Transmissibility of drug-resistant tuberculosis in a high-endemic setting as explained by bacterial genetic epistasis
G A Goig(1,2) Z Salaam-Dreyer(3) F Menardo(8) A Dippenaar(4) J Daniels(5) S Borrell(1,2) M Reinhard(1,2) A Doetsch(1,2) C Beisel(6) A Reuter(5) R M Warren(7) H Cox(3) S Gagneux(1,2)
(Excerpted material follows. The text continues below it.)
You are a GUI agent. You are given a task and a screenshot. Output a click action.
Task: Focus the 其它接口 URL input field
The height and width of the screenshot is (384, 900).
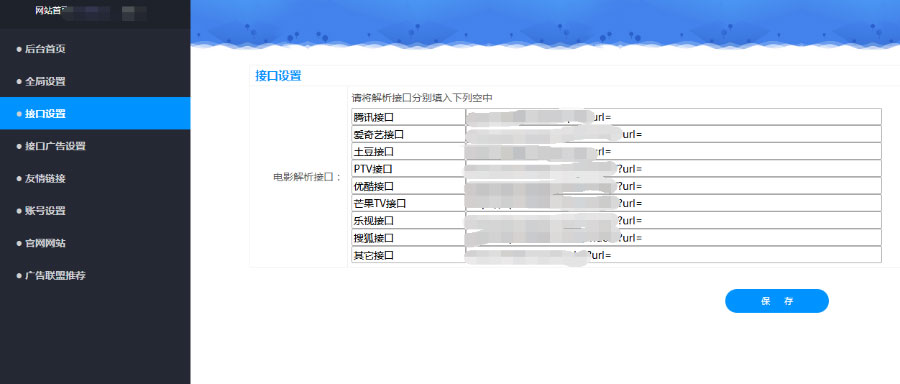(x=673, y=254)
1:Swiss Tropical and Public Health Institute; 2:University of Basel; 3:University of Cape Town; 4:University of Antwerp; 5:Médecins Sans Frontières; 6:ETH Zürich; 7:Stellenbosch University; 8:University of Zürich
The role that bacterial factors play in the transmission of drug-resistant tuberculosis (DR-TB) remains unclear. It is well established that drug resistance mutations often decrease replicative fitness in bacteria, and that this fitness cost can be alleviated by additional compensatory mutations. However, whether compensatory evolution also increases replicative fitness in vivo and, ultimately enhances transmission, is still controversial. In this study, we sequenced all bacterial genomes available from patients routinely diagnosed with rifampicin-resistant tuberculosis in Khayelitsha, Cape Town, South Africa, between 2008, and 2018. We performed Bayesian phylodynamic analysis to delineate transmission of DR-TB and assess host and bacterial factors associated with being a transmitter. Multivariable regression analysis showed multidrug-resistance (versus mono-resistance), bacterial genetic background (lineage 2), the rifampicin resistant mutation rpoB S450L, compensatory mutations and later diagnosis date to be associated with being a transmitter. Interestingly, the transmission benefit provided by the mutation rpoB S450L was dependent on the genetic background in which it evolved. Additionally, we show that compensatory mutations are associated with higher sputum bacterial load, and with the acquisition of drug resistance mutations. Our findings suggest that bacterial factors largely determine the epidemiological success of certain genotypes, and that previous measures of replicative fitness in vitro are mirrored in vivo, and are linked to bacterial transmissibility.